Dr Othman Cole is a Senior Faculty in Management Practice (Finance) and the Deputy Director of the Executive MBA Programme at the University of Cambridge Judge Business School. He is also a Fellow of Hughes Hall, University of Cambridge. Dr Cole holds a PhD and an MPhil in Finance, both from Cambridge Judge Business School; an MSc in International Securities, Investment and Banking; and an MEng in Computer Systems Engineering.

Prior to his current role, Dr Cole was a Research Associate and then Fellow at Cambridge Judge Business School. He was also an Assistant Professor of Finance at ESCP Europe Business School, where he is now an Affiliate Professor. Othman’s areas of teaching are in the areas of corporate finance, project finance, mergers & acquisitions, and his areas of research are in the areas of capital structure of companies, behavioural biases, National Oil Companies (NOCs) and International Oil Companies (IOCs), carbon emissions and economic growth.

Othman has published a number of peer-reviewed academic articles and book chapters, and has presented papers at a number of international conferences. Othman’s previous experiences were in investment banking during his roles at Barclays Capital and DNA Project Finance. He has also consulted for a number of companies in risk management, real estate, and energy.
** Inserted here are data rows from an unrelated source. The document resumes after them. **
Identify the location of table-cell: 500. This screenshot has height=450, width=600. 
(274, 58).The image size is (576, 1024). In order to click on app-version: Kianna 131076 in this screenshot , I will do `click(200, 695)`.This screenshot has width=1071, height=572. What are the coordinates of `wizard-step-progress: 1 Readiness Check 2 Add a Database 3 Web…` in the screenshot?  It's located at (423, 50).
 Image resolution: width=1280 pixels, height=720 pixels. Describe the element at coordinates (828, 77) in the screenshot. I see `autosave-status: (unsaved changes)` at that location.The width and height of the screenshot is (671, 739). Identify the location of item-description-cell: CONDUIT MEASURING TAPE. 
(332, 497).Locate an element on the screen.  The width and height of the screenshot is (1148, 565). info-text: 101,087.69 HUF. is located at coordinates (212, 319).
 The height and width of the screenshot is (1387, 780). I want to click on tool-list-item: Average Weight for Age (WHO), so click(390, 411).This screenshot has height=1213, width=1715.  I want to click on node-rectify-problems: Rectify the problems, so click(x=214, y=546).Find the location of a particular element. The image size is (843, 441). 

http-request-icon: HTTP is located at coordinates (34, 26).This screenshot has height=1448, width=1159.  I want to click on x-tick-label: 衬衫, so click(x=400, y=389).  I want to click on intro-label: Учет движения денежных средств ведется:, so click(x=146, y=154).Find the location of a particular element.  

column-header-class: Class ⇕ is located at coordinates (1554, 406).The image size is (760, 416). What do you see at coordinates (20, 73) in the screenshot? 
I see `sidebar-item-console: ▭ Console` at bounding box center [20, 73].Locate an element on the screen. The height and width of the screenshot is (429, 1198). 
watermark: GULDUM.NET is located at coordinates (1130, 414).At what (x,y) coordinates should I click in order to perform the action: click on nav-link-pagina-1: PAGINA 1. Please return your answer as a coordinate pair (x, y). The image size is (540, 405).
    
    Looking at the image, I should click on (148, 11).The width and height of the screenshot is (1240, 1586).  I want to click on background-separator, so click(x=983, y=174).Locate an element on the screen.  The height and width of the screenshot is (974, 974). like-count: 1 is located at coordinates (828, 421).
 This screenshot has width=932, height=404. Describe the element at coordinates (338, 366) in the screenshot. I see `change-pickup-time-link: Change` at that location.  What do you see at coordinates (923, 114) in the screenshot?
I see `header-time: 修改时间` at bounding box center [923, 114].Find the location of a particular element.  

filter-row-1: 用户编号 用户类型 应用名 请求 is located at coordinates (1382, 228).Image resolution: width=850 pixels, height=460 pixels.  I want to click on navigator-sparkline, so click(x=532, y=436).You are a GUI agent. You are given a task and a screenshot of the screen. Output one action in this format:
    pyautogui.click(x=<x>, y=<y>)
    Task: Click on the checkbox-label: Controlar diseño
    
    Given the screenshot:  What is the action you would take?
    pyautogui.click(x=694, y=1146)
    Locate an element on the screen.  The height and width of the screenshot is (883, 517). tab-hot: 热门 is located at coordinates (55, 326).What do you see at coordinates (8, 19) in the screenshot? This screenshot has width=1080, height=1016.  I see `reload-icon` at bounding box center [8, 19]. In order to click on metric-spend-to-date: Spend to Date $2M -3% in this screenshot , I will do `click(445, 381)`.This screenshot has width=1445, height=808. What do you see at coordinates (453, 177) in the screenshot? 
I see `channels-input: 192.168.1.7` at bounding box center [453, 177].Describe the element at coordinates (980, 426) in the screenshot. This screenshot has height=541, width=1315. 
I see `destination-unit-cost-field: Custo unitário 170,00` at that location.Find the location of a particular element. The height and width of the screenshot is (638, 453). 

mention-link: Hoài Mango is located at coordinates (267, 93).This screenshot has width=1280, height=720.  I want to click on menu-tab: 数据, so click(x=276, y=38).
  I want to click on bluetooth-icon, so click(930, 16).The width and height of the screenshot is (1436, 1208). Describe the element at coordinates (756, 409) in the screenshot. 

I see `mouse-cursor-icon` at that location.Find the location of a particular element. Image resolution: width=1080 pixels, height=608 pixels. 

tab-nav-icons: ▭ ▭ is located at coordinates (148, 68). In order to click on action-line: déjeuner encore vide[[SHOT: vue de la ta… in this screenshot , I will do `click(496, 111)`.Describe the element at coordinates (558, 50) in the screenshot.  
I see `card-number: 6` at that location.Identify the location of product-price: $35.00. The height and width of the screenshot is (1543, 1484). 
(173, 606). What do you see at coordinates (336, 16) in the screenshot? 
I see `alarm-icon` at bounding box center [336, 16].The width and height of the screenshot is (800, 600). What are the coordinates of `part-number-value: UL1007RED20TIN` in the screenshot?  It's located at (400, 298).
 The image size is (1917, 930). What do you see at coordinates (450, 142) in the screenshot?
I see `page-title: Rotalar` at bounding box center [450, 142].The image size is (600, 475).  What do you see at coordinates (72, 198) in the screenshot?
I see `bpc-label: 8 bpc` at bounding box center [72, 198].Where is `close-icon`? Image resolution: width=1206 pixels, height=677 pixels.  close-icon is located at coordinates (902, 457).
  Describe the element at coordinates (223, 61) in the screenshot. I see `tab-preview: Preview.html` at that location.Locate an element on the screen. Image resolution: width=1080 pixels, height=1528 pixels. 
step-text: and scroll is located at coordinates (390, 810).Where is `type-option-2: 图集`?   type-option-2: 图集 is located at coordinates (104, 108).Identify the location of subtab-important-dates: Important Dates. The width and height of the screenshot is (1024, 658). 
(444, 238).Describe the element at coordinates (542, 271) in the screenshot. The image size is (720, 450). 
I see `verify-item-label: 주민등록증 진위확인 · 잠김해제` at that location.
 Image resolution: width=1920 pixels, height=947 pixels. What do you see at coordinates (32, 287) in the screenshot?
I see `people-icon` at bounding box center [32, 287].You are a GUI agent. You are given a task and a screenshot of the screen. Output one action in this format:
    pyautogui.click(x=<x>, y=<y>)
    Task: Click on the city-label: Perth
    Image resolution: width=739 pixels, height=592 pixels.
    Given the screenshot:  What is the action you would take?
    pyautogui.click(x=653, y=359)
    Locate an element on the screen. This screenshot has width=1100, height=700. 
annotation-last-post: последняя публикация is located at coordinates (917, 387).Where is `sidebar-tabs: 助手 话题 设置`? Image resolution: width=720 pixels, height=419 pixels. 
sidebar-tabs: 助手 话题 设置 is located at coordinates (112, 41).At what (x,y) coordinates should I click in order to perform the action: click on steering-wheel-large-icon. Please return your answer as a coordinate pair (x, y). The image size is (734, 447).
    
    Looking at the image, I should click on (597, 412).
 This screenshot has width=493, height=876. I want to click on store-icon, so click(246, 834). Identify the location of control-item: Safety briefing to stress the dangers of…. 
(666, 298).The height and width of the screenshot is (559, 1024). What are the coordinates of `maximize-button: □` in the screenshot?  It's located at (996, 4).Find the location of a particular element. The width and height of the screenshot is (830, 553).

Mrs Penny Coggil, Scientist, Wellcome Trust Sanger Institute (retired) / Cambridge Association of Women in Science and Engineering

Stavroula Koutroumpi, Department of Architecture, University of Cambridge


Dr Jelena Aleksic






Dr Jelena Aleksic is a Geneticist turned Entrepreneur, working to make clinical genetic testing more accessible. She completed her PhD at Cambridge University in Genomics and Computational Biology, followed by a postdoc position researching the Epigenetics of a rare genetic disorder, Dubowitz Syndrome. Having learned about the challenges in diagnosing rare diseases, she co-founded GeneAdviser, an online marketplace for clinical genetic tests, to make it easier for doctors to find and order tests for their patients. She is also a director of TReND in Africa, a charity supporting scientific research in Africa.